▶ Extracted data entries
↓↓↓

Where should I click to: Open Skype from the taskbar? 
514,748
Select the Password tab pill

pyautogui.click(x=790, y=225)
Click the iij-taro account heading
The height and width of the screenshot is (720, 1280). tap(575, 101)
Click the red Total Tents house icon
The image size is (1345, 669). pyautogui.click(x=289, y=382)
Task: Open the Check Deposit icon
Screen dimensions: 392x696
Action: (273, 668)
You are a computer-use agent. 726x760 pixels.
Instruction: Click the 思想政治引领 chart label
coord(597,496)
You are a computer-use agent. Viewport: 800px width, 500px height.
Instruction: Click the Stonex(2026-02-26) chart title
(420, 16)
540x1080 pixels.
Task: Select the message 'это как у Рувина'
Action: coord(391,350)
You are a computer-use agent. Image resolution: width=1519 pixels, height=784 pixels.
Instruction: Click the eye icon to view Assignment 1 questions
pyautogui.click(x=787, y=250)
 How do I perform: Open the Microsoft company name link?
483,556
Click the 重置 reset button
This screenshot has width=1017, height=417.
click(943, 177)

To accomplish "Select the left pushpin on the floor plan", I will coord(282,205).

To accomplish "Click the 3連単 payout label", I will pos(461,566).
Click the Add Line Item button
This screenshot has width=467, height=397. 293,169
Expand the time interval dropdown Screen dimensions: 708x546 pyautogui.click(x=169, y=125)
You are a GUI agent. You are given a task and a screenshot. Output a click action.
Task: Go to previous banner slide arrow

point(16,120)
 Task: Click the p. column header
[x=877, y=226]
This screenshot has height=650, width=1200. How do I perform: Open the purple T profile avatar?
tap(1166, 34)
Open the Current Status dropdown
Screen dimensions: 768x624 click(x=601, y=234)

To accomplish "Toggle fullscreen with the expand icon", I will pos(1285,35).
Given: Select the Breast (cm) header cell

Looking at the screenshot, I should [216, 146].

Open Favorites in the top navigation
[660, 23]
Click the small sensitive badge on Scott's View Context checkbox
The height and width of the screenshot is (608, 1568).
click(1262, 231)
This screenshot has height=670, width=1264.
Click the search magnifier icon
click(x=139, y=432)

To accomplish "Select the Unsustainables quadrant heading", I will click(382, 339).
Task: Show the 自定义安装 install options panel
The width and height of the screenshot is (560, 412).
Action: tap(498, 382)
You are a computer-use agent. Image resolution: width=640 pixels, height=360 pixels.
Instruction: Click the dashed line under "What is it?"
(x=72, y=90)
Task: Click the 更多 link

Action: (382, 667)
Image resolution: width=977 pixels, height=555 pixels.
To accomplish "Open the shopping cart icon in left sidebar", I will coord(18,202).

↑↑↑

▶ Aim of the task
Look above for lines with the word "resolution" and copy them all.

▶ Solution
You are a computer-use agent. Image resolution: width=1519 pixels, height=784 pixels.
You are a computer-use agent. Image resolution: width=640 pixels, height=360 pixels.
Image resolution: width=977 pixels, height=555 pixels.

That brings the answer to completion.